• Problem to solve:
Please say how many lines in the records below contain the word "selection". Give only the number.

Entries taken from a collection
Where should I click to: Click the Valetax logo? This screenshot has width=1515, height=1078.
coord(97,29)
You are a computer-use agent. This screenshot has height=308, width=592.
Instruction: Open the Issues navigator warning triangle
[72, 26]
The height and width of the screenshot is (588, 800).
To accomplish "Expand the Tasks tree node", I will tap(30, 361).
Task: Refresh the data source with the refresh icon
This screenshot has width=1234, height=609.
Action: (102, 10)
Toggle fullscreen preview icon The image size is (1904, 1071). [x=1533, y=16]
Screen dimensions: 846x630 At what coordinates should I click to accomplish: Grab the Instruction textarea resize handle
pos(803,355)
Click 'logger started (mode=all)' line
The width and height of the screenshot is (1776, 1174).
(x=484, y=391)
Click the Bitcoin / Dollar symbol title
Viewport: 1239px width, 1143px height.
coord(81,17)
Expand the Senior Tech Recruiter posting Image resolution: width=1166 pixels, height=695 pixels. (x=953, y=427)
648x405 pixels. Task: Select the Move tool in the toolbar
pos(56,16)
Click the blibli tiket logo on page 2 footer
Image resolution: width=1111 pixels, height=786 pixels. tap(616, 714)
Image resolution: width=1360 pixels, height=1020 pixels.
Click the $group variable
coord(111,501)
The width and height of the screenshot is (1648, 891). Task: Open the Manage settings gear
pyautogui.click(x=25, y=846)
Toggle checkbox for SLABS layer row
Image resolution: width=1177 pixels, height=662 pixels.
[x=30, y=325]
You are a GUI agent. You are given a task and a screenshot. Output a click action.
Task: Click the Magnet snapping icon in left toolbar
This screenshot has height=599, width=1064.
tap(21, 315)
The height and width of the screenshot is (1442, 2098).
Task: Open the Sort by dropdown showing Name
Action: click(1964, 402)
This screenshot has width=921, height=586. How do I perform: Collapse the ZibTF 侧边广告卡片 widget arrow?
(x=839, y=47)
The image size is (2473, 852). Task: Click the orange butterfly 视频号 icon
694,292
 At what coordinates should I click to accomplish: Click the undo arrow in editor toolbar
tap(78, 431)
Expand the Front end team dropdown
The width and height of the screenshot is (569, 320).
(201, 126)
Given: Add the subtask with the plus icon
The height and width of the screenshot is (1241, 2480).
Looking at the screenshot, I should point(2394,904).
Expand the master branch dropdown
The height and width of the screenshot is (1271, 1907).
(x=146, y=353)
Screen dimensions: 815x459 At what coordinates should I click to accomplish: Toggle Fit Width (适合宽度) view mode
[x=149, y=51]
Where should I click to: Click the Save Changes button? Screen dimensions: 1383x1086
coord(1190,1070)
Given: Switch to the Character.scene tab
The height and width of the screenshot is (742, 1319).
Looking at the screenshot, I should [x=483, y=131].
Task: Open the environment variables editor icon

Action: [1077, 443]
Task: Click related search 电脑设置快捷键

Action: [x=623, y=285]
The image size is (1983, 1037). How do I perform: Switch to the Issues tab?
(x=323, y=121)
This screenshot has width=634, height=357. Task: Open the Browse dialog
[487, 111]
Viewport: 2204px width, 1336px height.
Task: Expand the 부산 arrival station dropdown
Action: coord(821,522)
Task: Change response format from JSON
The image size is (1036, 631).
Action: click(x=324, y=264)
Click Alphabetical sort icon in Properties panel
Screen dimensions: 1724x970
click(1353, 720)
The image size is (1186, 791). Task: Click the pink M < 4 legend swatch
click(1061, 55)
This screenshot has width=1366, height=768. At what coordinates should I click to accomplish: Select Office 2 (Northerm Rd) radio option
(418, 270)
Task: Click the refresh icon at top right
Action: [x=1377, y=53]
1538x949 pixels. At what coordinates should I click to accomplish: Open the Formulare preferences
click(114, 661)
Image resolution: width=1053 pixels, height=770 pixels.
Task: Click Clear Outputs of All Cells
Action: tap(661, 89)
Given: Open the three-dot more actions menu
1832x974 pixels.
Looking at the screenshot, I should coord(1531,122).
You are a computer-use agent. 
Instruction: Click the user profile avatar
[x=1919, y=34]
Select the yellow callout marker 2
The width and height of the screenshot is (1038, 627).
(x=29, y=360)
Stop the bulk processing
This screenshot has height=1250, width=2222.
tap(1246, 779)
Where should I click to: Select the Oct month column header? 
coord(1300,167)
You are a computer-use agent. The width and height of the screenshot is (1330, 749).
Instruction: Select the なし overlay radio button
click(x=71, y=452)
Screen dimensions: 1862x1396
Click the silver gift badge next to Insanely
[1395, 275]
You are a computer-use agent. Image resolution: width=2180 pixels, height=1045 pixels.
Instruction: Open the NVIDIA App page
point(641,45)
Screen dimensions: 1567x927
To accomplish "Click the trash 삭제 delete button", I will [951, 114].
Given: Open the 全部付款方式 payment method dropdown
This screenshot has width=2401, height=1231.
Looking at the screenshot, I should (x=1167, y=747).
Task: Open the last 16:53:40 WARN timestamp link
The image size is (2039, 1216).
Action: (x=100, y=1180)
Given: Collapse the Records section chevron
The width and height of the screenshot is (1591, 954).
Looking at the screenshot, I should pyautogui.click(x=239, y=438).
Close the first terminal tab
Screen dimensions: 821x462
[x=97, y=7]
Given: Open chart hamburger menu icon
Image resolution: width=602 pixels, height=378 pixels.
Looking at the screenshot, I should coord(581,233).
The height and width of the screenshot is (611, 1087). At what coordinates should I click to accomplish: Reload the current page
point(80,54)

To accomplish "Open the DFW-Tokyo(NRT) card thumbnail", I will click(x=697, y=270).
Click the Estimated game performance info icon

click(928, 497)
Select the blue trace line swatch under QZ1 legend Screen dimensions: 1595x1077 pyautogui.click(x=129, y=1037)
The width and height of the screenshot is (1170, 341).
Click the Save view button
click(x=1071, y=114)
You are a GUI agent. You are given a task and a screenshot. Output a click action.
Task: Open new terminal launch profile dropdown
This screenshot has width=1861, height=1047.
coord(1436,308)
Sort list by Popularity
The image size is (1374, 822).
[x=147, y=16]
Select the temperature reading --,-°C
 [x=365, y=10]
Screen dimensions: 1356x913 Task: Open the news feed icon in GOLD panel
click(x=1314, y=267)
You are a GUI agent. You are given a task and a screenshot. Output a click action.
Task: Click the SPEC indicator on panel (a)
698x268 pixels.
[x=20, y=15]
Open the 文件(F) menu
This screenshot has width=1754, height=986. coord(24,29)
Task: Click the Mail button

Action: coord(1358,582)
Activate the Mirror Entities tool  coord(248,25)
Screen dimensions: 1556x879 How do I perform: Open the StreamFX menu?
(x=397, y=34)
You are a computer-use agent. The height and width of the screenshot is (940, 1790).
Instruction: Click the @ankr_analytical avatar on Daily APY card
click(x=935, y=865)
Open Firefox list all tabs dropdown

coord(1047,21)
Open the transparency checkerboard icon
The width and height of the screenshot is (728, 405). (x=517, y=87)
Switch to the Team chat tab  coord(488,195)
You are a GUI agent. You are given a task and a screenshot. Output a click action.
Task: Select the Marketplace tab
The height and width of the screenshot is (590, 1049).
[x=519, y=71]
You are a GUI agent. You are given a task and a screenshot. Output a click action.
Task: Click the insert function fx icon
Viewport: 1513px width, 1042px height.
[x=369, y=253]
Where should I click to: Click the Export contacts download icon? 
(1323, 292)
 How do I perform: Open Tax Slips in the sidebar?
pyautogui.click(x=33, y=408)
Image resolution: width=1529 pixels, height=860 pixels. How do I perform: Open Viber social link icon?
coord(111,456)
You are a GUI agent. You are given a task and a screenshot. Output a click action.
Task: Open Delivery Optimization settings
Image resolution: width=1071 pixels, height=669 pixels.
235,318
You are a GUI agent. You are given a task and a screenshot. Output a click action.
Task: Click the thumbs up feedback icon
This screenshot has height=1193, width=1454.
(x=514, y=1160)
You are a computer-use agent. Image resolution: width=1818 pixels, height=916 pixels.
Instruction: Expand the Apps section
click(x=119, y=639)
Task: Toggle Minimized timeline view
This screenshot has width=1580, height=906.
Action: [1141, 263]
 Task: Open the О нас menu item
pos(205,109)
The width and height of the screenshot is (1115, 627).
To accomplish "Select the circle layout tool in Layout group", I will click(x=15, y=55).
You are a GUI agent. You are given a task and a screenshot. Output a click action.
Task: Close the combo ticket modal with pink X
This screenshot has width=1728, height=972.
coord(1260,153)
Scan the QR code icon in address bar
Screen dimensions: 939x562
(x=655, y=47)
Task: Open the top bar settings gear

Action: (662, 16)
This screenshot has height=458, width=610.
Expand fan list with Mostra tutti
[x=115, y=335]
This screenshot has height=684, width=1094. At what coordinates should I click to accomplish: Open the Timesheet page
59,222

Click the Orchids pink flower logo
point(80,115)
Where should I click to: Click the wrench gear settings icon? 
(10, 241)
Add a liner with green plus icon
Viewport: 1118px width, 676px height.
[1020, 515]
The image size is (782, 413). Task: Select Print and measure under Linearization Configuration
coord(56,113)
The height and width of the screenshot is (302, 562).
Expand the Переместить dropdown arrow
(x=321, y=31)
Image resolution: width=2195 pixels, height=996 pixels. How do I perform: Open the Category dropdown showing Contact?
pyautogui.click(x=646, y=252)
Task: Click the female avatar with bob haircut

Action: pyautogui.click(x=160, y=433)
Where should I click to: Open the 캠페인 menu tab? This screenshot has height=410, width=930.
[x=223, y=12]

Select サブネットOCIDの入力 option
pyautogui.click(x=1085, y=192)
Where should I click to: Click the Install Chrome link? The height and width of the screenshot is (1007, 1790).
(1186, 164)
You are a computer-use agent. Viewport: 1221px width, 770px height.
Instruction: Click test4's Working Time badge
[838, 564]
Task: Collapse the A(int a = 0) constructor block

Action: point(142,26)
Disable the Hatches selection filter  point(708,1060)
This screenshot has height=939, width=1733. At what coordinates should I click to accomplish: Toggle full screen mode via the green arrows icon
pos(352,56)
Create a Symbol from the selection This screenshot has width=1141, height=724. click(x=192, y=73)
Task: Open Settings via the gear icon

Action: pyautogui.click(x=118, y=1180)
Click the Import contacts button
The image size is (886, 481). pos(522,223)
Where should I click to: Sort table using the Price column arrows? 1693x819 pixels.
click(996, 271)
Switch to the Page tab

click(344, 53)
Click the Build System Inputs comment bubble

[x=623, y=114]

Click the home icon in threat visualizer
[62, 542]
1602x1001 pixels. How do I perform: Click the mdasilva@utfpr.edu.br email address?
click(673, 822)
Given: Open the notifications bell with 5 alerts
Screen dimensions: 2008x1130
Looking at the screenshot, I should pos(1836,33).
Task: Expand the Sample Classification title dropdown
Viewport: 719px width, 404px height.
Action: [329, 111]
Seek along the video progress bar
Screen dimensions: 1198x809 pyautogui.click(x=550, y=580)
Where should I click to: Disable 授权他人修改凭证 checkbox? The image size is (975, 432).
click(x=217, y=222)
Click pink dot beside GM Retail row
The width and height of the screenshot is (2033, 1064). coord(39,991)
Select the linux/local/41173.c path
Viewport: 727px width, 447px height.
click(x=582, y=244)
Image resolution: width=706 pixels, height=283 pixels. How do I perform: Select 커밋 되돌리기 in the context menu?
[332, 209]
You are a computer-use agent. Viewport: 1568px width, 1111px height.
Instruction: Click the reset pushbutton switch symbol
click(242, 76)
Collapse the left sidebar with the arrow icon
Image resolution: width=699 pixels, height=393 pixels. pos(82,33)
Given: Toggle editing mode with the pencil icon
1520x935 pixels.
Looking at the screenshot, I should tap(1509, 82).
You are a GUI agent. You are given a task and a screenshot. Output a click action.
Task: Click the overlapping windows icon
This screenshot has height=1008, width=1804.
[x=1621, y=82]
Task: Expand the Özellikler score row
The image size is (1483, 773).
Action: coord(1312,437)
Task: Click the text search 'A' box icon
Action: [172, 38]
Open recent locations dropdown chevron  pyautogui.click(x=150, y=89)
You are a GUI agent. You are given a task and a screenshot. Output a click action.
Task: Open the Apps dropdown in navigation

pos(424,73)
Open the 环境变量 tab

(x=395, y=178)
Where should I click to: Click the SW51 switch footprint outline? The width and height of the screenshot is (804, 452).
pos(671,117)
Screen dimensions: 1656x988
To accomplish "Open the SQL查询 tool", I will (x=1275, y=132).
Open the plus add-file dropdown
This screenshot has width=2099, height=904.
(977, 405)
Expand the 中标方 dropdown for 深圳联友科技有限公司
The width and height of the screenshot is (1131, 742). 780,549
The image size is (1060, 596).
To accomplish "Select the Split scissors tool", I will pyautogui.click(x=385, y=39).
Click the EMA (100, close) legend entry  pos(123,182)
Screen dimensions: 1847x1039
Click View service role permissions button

• Solution to the problem:
2